» **TASK DETAILS**: State how many lines of the entries below contain the word "comment". Provide only the number.

Stored entries

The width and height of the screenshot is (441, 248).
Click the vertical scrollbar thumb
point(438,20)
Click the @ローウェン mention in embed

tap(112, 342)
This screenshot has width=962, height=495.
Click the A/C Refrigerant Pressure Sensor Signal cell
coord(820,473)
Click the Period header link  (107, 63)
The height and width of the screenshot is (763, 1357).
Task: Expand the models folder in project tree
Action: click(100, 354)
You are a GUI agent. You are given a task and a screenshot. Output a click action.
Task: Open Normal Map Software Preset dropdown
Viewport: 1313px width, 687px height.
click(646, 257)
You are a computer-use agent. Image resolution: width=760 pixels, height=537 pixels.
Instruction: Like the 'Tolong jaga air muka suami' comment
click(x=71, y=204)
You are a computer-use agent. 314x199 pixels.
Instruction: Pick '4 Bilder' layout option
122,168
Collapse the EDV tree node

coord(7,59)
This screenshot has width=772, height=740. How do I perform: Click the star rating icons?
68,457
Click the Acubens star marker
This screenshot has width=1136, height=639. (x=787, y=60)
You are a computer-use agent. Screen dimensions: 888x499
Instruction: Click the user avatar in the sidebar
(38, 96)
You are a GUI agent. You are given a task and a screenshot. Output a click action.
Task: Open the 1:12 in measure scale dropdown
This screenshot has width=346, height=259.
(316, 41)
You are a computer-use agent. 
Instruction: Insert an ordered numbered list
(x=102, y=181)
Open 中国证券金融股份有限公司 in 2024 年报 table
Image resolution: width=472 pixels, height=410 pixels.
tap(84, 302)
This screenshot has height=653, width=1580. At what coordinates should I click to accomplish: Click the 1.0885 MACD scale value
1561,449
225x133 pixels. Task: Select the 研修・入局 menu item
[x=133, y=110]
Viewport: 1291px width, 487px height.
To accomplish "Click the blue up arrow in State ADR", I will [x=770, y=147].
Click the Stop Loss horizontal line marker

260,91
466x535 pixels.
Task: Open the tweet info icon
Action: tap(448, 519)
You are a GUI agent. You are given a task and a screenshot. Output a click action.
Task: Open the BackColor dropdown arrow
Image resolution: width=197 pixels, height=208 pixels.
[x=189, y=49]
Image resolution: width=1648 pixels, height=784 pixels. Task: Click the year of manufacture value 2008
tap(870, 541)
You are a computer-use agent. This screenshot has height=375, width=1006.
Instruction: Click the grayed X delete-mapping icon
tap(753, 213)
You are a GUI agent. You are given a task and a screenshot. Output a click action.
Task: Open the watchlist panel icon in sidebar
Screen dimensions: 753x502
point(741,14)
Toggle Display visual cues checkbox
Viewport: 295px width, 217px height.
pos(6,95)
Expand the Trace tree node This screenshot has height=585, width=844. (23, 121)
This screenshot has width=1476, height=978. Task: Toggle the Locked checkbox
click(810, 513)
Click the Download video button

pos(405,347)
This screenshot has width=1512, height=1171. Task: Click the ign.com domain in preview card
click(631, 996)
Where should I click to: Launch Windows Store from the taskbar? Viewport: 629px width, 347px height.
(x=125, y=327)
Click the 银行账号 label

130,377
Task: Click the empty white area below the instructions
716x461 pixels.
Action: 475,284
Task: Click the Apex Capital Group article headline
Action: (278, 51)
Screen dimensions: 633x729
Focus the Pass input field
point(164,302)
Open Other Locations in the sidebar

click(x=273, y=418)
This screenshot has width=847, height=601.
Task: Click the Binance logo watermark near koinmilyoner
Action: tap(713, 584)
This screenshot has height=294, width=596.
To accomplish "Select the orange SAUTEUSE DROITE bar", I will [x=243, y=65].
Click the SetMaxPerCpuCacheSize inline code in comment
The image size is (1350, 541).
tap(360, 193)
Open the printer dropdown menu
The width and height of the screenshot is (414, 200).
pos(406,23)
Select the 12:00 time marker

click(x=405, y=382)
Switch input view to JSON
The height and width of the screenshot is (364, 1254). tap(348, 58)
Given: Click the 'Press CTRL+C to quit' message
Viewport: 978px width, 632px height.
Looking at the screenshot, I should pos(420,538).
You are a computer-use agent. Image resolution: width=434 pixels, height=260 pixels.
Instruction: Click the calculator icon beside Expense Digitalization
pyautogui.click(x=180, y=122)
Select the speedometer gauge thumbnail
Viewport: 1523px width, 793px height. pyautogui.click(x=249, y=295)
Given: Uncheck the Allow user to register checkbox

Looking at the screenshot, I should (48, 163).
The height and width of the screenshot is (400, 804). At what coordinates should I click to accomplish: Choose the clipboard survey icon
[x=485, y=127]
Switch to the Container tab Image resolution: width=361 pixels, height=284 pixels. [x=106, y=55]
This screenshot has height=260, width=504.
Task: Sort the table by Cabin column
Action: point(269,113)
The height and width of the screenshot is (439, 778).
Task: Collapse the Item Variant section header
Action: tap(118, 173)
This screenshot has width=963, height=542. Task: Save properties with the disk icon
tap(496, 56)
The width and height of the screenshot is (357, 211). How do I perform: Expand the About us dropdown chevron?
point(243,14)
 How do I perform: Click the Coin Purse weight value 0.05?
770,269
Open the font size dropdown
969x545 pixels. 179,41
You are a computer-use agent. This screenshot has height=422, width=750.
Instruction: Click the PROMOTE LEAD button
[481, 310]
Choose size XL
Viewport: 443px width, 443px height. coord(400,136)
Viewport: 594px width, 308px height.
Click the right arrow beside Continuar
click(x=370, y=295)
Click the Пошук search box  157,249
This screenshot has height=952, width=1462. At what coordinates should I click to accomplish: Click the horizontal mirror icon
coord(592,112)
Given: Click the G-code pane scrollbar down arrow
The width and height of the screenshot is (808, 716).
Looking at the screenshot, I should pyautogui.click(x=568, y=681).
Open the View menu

» **FINAL RESULT**: 2